There can be no mistake about the influence of Grow on the organ committee in the decision to acquire a Casavant in favor of other builders. Grow was a student of the renowned French organist Marcel Dupre His style and taste leaned towards the French and Anglo romantic literature of Cezar Franck, Charles-Marie Widor, Ralph Vaughn Williams, and of course, Dupre himself. While Grow had an unending appreciation for the great baroque and classical composers, he was, in his own words, a hopeless romantic.

Grow acted as the architect of the organ. He selected the various ranks of pipes that were installed and their divisions on the organ. There are many instruments in the San Francisco Bay Area which have more ranks of pipes, but few can duplicate the range and depth of sound from the softest flute to the stately English reeds available to the organist on this instrument.
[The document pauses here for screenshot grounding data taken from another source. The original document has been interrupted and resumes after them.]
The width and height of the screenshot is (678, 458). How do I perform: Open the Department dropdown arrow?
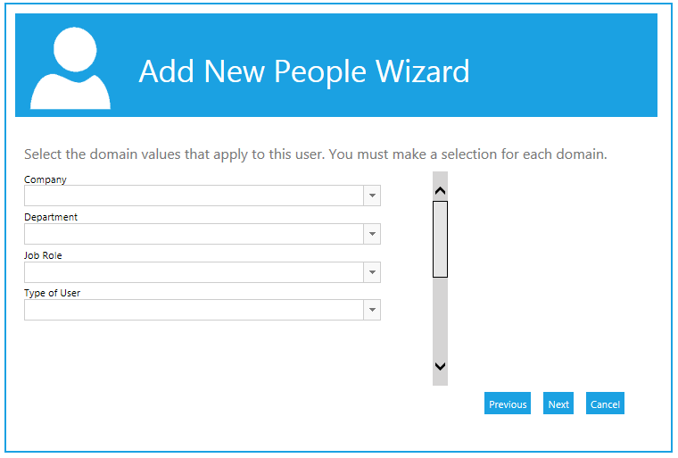click(x=372, y=234)
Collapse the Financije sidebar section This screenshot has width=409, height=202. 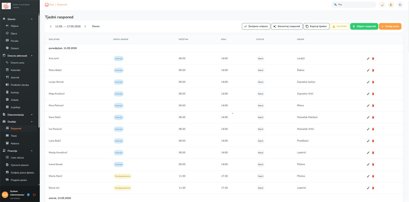click(x=32, y=151)
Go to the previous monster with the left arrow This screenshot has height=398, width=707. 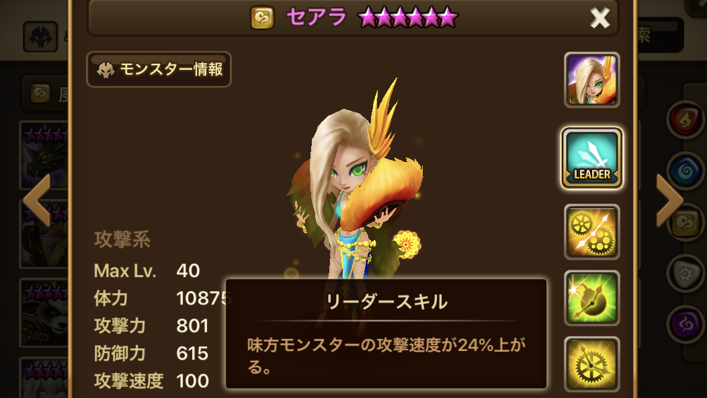pyautogui.click(x=37, y=200)
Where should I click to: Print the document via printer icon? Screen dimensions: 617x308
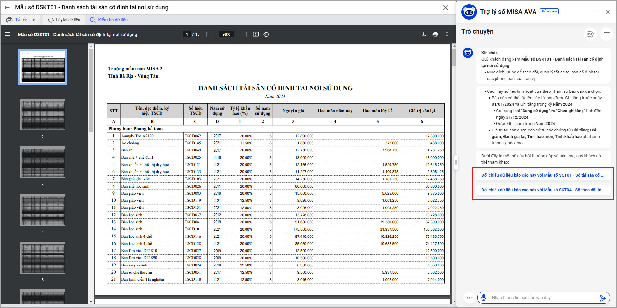(x=435, y=34)
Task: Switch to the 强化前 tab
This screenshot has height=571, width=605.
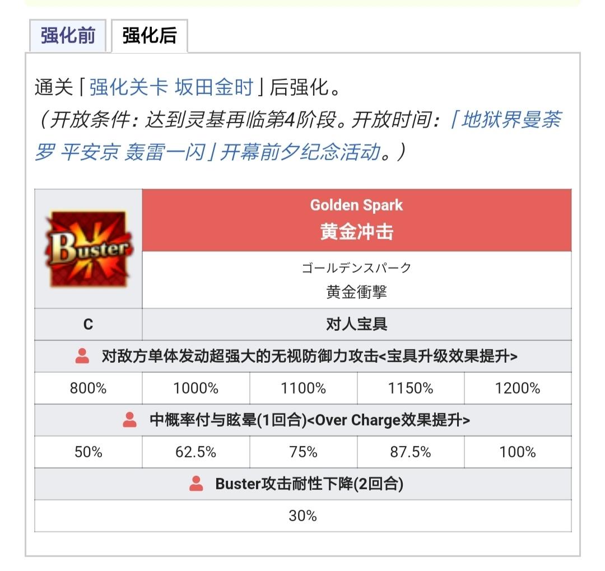Action: 68,35
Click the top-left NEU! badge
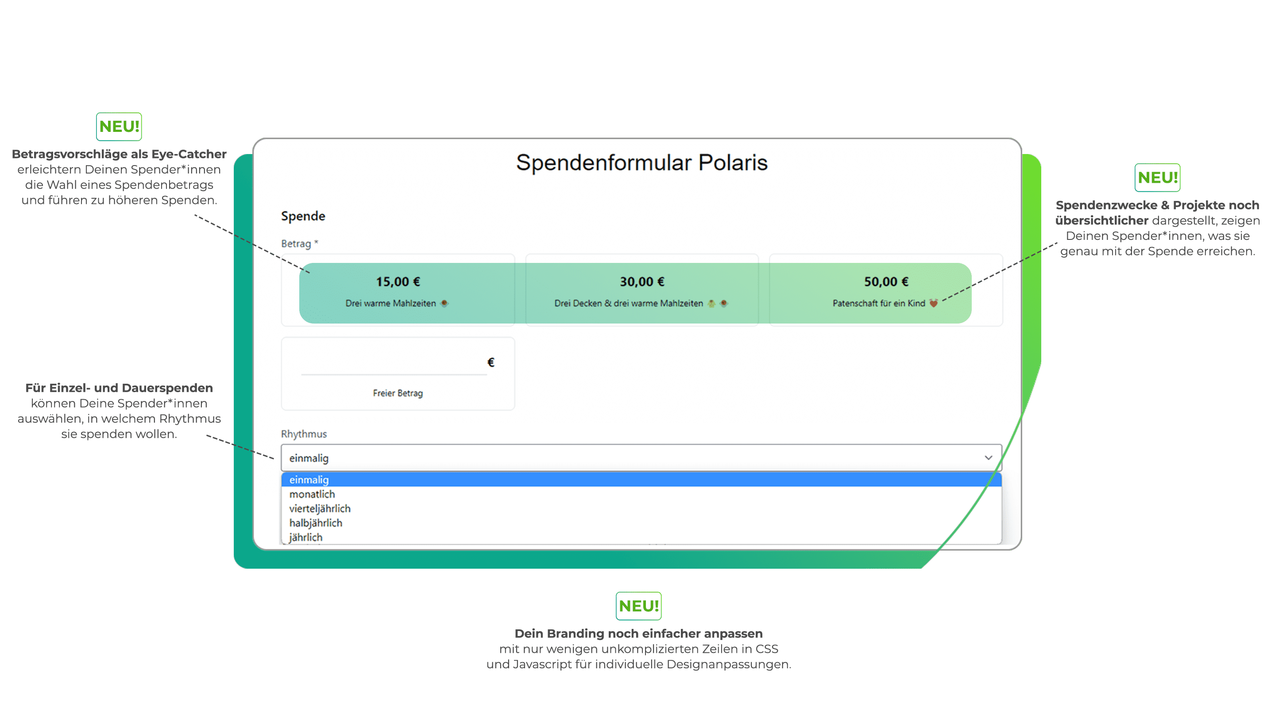This screenshot has width=1275, height=717. pyautogui.click(x=119, y=127)
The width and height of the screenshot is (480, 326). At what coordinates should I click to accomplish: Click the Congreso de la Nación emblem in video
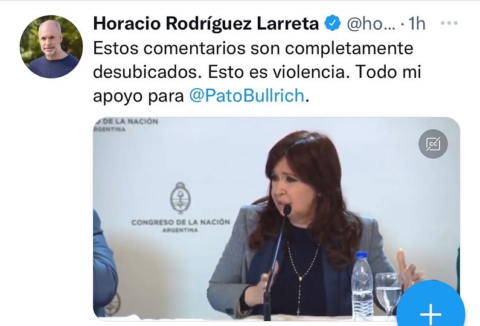181,198
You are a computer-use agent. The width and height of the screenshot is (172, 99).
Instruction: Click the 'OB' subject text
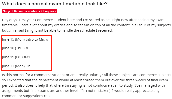coord(27,48)

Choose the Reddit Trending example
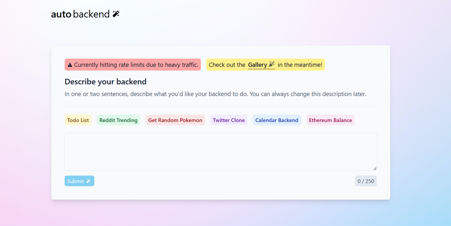click(x=118, y=120)
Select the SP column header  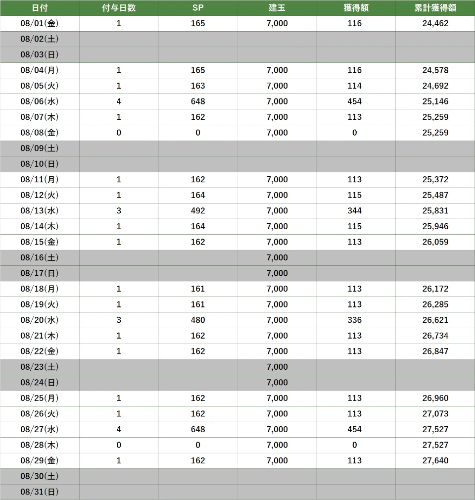(x=198, y=8)
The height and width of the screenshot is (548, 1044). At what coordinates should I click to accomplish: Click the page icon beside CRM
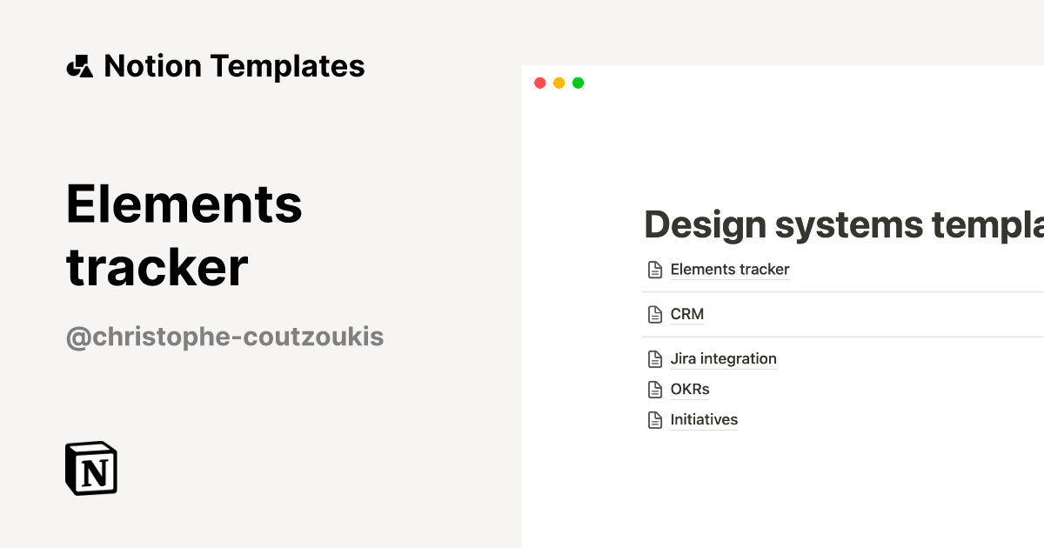[x=654, y=314]

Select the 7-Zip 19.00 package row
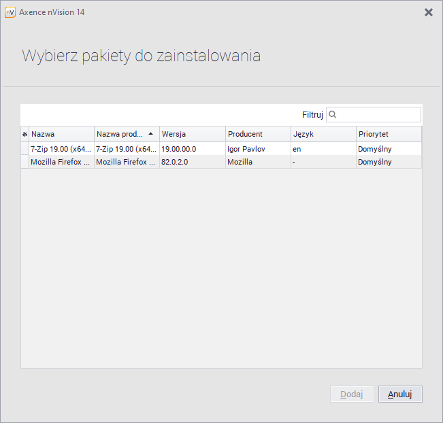tap(61, 149)
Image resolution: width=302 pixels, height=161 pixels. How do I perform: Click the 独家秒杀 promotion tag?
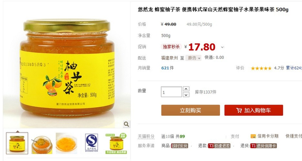(x=171, y=47)
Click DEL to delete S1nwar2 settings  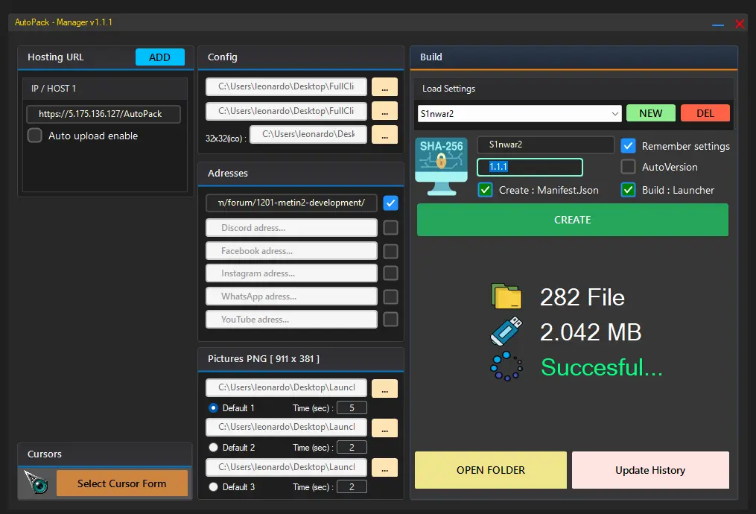(705, 113)
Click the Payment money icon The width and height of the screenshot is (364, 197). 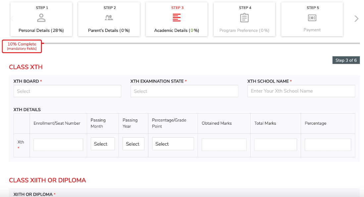coord(312,18)
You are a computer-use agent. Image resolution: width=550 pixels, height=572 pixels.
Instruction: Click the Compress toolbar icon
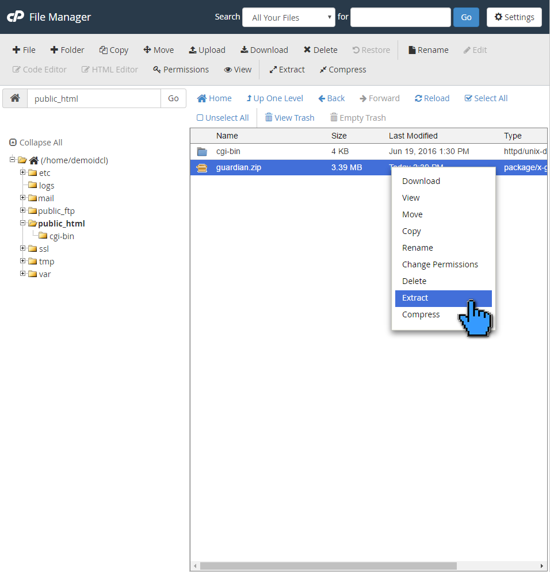pos(342,69)
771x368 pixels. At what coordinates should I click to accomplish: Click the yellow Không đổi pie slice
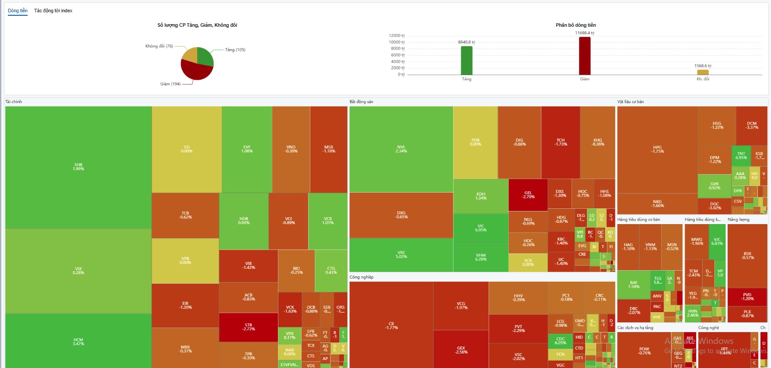[190, 54]
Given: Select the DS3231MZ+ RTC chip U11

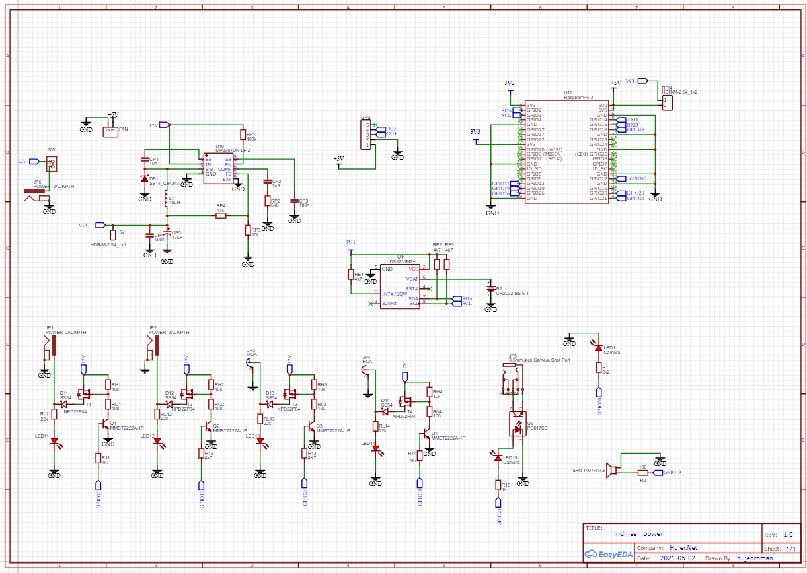Looking at the screenshot, I should click(400, 285).
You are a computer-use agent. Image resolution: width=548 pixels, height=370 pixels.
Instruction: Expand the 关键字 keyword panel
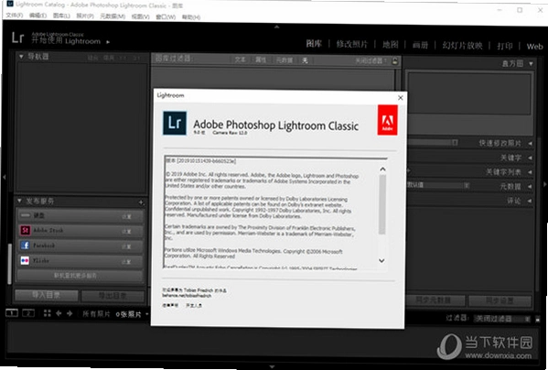[x=531, y=158]
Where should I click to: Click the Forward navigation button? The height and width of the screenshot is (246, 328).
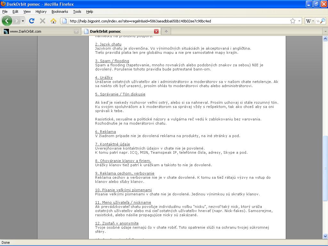click(x=17, y=21)
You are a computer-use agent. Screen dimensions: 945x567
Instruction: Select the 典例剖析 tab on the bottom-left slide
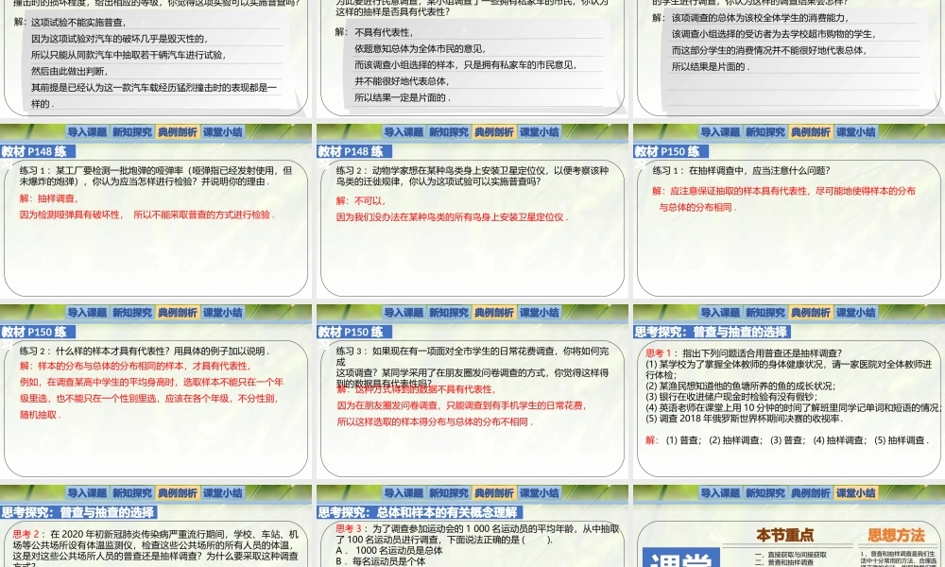(x=177, y=492)
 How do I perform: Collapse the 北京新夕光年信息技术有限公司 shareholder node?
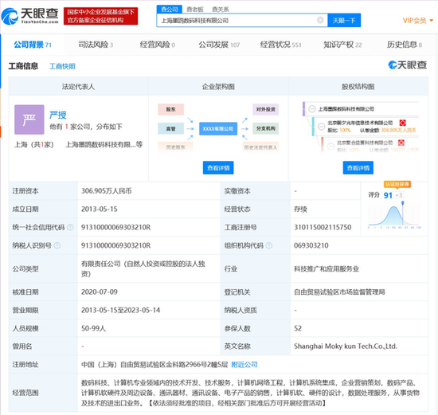click(322, 127)

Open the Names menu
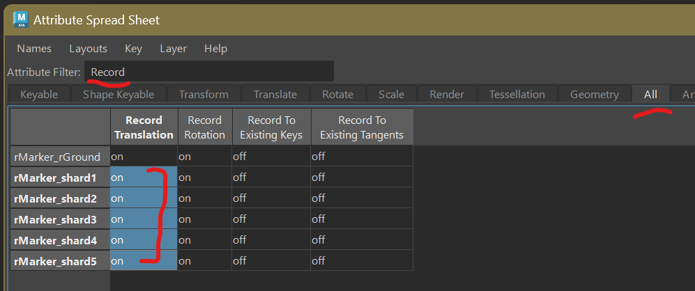34,49
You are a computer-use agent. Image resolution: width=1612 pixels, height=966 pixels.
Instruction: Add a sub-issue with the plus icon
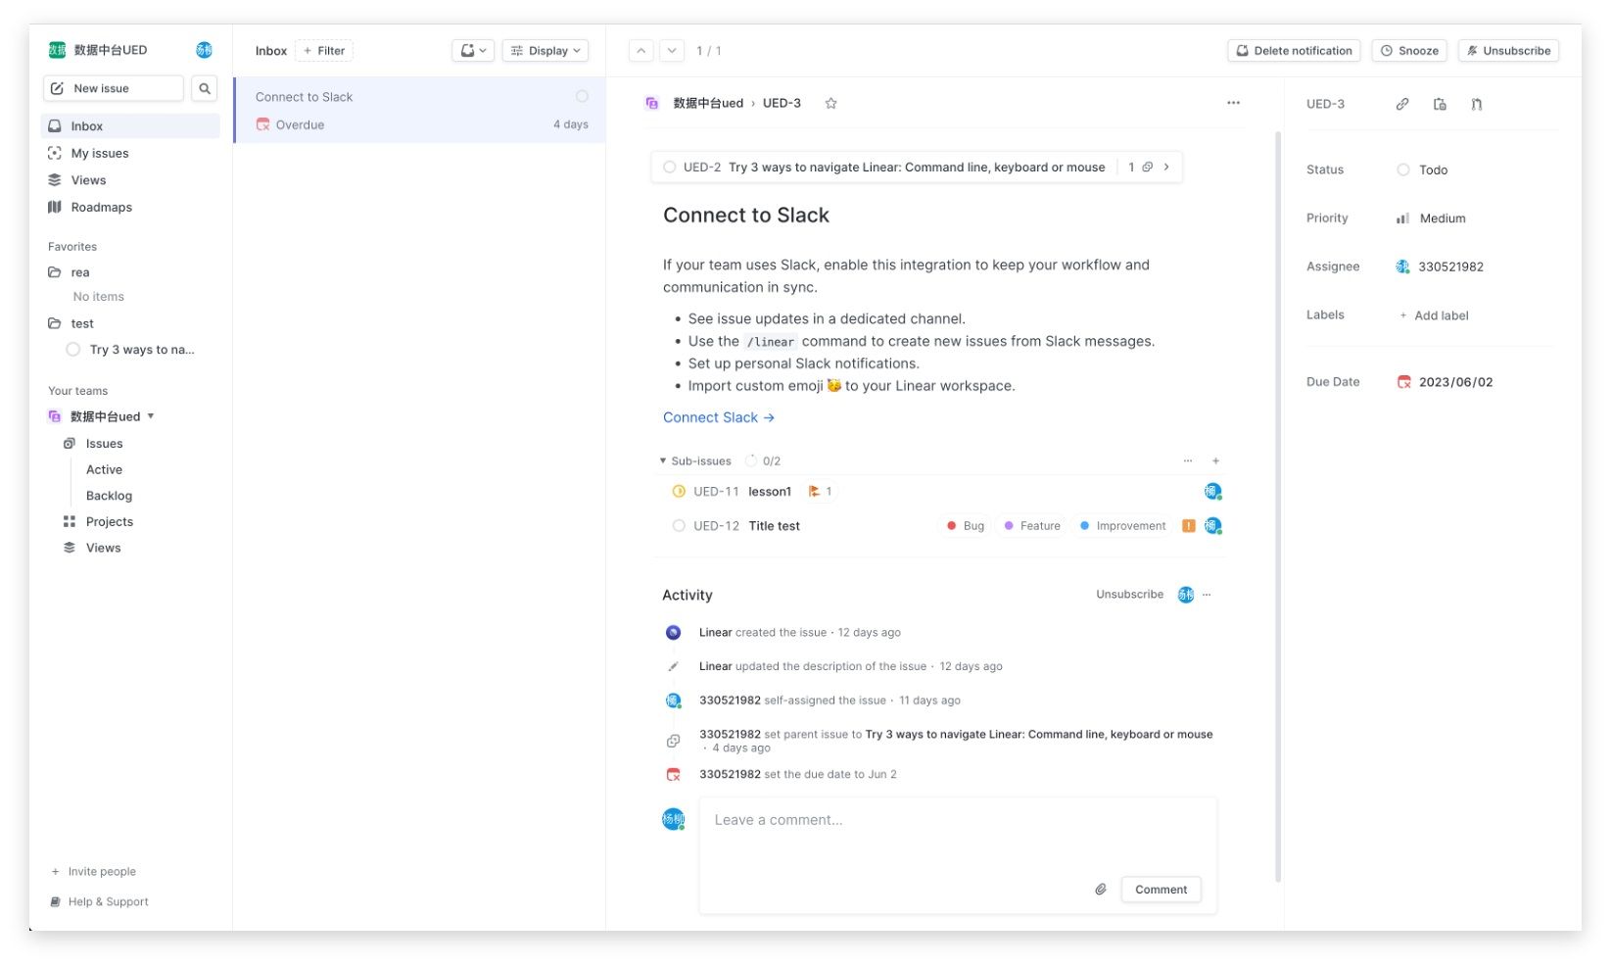(1215, 460)
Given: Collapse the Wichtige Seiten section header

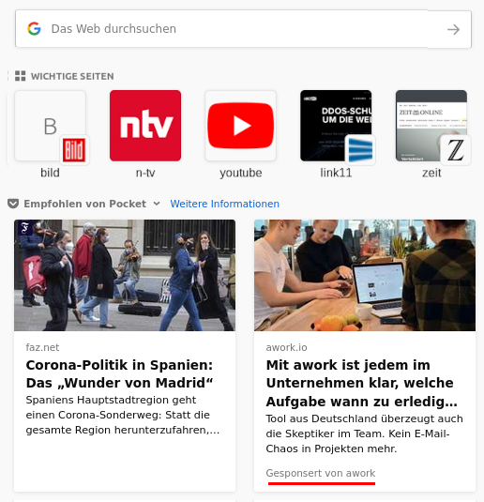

The instrument is uncommon in many ways. It honors the traditional foundations of the symphonic organ with its large number of 8-stops, when compared to typical organs of its size. This Casavant has an unusually large group of fully developed reed stops and two sets of Celeste stops. No corners were cut at the time the stops were selected; every voice in the organ is fully developed. The Great Organ division is well developed with a full compliment of 16· 8· and reeds (reeds are usually omitted for financial reasons). The Swell Organ division is literally identical to the Swell division on the organ at St. Paul’s Cathedral in London, with full development of its diapasons and reeds. The Choir Organ is unique with its strong compliment of 8-stops. The Casavant is also singular for its full ensemble of open flutes. Even at the time the instrument was built, flutes of this type (many wooden) were rare and expensive. However, this organ has a full compliment of flutes in each division. Furthermore, the installation of the organ allowed two chambers to have expression shutters, rather than just one (usually the Swell division). The console of the Casavant remains top of the line. According to Jack Bethards of Schoenstein and Company, who has been charged with the maintenance of the organ. It has every necessary playing aid for the organist, explains Bethards.

One overriding word describes the Casavant organ: craftsmanship. Artistically, musically, mechanically, and architecturally, no compromises were made in its construction. It is, says Bethards, one of the best organs in California. At over forty ranks 2nd with its large reeds and open flutes that fills the sanctuary with elegant sound in the greatest tradition of the world’s finest pipe organs.